L’absence de remise du DIP entraîne la nullité du contrat
Au cas particulier, le tribunal prononce en effet l’annulation d’un contrat de franchise au motif que le franchiseur n’avait remis aucun document d’information précontractuel à son franchisé en violation de la loi Doubin. Vainement soutenait-il qu’un avenant faisait état de certaines des informations requises. Par définition, un avenant suppose en effet qu’un contrat ait été conclu. L’information précontractuelle, elle, suppose qu’aucun contrat ne l’a été ! Au demeurant, cet avenant ne fournissait pas l’intégralité des informations exigées par la loi. Pas davantage n’attirait-il l’attention du candidat sur les multiples échecs, liquidations judiciaires et autres, essuyés par de précédents franchisés. Manœuvre dolosive donc. Et le tribunal y insiste : en toute hypothèse, le DIP est « obligatoire au regard de la loi ». Merci ! Enfin une juridiction qui accepte de remplir l’office que lui assignait Montesquieu, à savoir tout bonnement appliquer la loi.

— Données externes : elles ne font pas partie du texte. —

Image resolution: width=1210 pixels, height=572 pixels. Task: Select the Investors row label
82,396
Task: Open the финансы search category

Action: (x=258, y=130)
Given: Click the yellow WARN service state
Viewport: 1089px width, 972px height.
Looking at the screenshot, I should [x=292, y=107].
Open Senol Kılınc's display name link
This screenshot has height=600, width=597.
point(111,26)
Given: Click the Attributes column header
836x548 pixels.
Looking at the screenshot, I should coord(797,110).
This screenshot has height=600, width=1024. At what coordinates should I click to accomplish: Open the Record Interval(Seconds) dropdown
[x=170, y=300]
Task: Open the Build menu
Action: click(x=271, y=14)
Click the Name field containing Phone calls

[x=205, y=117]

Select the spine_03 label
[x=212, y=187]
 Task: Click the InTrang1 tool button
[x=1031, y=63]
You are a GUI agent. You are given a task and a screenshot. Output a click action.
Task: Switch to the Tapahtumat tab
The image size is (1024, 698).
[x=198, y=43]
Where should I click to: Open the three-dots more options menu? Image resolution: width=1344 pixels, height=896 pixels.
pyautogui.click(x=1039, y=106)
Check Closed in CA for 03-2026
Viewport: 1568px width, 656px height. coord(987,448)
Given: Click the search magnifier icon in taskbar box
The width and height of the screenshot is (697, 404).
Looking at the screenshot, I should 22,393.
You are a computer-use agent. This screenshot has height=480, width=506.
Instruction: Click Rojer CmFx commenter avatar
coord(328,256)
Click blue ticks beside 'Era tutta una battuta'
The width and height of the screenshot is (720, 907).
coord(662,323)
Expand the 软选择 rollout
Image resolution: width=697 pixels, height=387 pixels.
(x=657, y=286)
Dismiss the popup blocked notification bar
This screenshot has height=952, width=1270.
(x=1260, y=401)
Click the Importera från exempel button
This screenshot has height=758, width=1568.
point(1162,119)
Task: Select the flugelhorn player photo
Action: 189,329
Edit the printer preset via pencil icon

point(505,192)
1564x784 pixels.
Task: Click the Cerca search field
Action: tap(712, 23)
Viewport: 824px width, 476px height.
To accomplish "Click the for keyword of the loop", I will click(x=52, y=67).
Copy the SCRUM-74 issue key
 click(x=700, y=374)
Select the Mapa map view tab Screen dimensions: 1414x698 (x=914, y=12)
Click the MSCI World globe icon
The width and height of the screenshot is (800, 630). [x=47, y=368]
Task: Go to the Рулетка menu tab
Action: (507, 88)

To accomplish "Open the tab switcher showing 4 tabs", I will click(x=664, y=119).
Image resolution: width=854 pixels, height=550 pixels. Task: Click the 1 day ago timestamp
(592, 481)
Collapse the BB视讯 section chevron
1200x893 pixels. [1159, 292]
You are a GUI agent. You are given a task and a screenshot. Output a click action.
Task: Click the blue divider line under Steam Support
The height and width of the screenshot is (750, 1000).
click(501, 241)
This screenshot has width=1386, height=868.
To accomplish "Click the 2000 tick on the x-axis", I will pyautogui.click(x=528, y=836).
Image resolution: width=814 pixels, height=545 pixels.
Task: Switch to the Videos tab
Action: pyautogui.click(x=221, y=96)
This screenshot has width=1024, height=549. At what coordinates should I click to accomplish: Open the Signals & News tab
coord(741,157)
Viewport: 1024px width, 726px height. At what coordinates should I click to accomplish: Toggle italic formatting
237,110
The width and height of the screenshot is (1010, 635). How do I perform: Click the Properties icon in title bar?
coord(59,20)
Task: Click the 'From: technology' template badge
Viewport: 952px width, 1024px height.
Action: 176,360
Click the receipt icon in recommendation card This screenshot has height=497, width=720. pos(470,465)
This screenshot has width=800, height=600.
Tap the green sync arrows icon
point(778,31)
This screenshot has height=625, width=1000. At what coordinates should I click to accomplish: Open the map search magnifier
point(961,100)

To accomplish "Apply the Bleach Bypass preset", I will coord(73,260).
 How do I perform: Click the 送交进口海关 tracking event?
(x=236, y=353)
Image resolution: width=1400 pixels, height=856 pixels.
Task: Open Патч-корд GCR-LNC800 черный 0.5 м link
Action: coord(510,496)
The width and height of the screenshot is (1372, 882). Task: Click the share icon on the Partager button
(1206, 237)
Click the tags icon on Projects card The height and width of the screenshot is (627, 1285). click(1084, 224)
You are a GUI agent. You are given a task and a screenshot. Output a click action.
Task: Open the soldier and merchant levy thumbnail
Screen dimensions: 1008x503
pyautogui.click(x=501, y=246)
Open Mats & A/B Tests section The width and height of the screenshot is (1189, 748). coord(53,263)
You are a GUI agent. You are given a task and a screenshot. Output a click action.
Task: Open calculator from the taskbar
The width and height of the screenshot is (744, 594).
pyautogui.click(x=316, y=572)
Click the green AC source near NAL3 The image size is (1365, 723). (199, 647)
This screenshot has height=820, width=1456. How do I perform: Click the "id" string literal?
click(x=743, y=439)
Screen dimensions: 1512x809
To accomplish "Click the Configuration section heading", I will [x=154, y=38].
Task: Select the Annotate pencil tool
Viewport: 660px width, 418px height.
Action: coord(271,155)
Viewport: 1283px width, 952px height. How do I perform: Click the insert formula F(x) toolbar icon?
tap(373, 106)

Peut-être faudrait-il reprendre à nouveaux frais la question de l’information précontractuelle du candidat à l’intégration d’un réseau de distribution. Bon nombre d’améliorations mériteraient d’être faites. Ainsi le candidat totalement profane, non averti, justifierait davantage de sollicitude. Le franchiseur pourrait notamment être tenu de lui remettre des comptes prévisionnels. En toute hypothèse, quel que soit le profil du candidat donc, la liste des informations que l’article R. 330-1 du Code de commerce égrène devrait aussi être étoffée. En toute transparence, le franchiseur devrait être tenu de donner les chiffres de ses unités pilote et des franchisés exploitant leur activité dans des conditions similaires à celles projetées par le candidat. De même devrait-il révéler toutes les cessations de contrat ayant précédé la conclusion du contrat envisagé, et pas seulement celles ayant eu lieu dans l’année. Pourquoi pas encore lui imposer de révéler les marges qu’il touche des fournisseurs référencés ?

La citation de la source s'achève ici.